The National Imagery and Mapping Agency (NIMA), according to its own lights, "...was established October 1, 1996, to address the expanding requirements in the areas of imagery, imagery intelligence, and geospatial information. It is a Department of Defense (DoD) combat support agency that has been assigned an important, additional statutory mission of supporting national-level policymakers and government agencies. NIMA is a member of the Intelligence Community and the single entity upon which the US government now relies to coherently manage the previously separate disciplines of imagery and mapping. By providing customers with ready access to the world's best imagery and geospatial information, NIMA provides critical support for the national decisionmaking process and contributes to the high state of operational readiness of America's military forces."2
NIMA was borne, not out of whole cloth, but by combining extant intelligence and defense organizations involved in imagery exploitation and mapping, charting, and geodesy--mainly, the National Photographic Interpretation Center (NPIC) and the Defense Mapping Agency (DMA).3 The creators, inter alia, were the Hon. John White, then Deputy Secretary of Defense, and the Hon. John Deutch, then Director of Central Intelligence. The creation of NIMA presumed a natural convergence of the mapping and image-exploitation functions--as each become "digital"--into a single, coherent organization organized around the construct of a geospatial information system (GIS).
NIMA's creation was clouded by the natural reluctance of two cultures to merge and the fear that their respective missions--mapping in support of defense activities versus intelligence production, principally in support of the national policymaker--would be subordinated, each to the other. To a large extent, a NIMA culture has yet to form, but the Commission is heartened by signs that the two legacy cultures have begun to see benefit in melding their respective disciplines to solve real intelligence problems, as exemplified in a later section.
While convergence of mapping and imagery exploitation around the organizing GIS construct still appears to make good technical sense, NIMA has yet to achieve unity, either of purpose or personnel.
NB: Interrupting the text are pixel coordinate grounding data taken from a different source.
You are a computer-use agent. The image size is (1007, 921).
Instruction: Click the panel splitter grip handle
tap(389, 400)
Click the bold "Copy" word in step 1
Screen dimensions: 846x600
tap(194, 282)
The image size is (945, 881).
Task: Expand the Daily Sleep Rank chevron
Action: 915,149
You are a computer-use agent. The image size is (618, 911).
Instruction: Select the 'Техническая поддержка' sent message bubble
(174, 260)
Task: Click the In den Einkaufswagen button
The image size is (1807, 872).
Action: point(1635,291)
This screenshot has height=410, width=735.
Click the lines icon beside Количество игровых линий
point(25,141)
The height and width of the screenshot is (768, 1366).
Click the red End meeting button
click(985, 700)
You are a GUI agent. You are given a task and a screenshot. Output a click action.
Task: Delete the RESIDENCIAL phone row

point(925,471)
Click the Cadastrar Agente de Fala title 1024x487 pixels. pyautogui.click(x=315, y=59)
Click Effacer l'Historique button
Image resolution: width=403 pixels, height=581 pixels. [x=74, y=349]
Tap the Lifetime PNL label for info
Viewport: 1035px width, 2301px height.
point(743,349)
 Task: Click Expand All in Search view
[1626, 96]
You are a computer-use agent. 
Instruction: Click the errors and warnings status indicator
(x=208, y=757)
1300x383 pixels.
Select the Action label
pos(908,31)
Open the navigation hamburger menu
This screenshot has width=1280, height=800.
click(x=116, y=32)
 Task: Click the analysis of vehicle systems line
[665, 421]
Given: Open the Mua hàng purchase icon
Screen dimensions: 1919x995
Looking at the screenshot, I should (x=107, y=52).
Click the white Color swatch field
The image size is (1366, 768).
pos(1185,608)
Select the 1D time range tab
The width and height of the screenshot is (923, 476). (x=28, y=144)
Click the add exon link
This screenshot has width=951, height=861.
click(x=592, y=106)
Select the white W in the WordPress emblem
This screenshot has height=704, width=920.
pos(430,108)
Even in today's new-speak, NIMA advertises itself in terms of USIGS--the US Imagery and Geospatial Service. The NIMA mission--to provide timely, relevant and accurate imagery, imagery intelligence, and geospatial information in support of national security objectives--shows the same multiplicity.
This is not to downplay the early challenges of merging multiple administrative, logistic, and personnel systems at different locations, while trying to communicate/collaborate over different, noninteroperable computing and communications systems.
NIMA's vision is to guarantee the "information edge" to the US national security community. Expanding on its vision, NIMA aims to have its information provide the common reference framework for planning, decisions, and action; provide ready access to databases of imagery, imagery intelligence, and geospatial information that it acquires and/or produces; use its information holdings to create tailored, customer-specific solutions, the information from which enables their customers to visualize key aspects of national security problems; and to value the expertise of its people who are critical to acquiring and/or creating the information that gives the advantage to its customers.
Suitably laudable are NIMA's core values: commitment to its customers, demonstrated pride, initiative, commitment, personal integrity, and professionalism; a culture that promotes trust, diversity, personal and professional growth, mutual respect, and open communication; an environment that rewards teamwork, partnerships, risk taking, creativity, leadership, expertise, and adaptability; and a tradition of excellence and personal accountability.
3 More completely, "NIMA was formed through the consolidation of the following: the Defense Mapping Agency (DMA), the Central Imagery Office (CIO), the Defense Dissemination Program Office (DDPO), and the National Photographic Interpretation Center (NPIC) as well as the imagery exploitation and dissemination elements of the Defense Intelligence Agency (DIA), the National Reconnaissance Office (NRO), the Defense Airborne Reconnaissance Office (DARO), and the Central Intelligence Agency" ibid.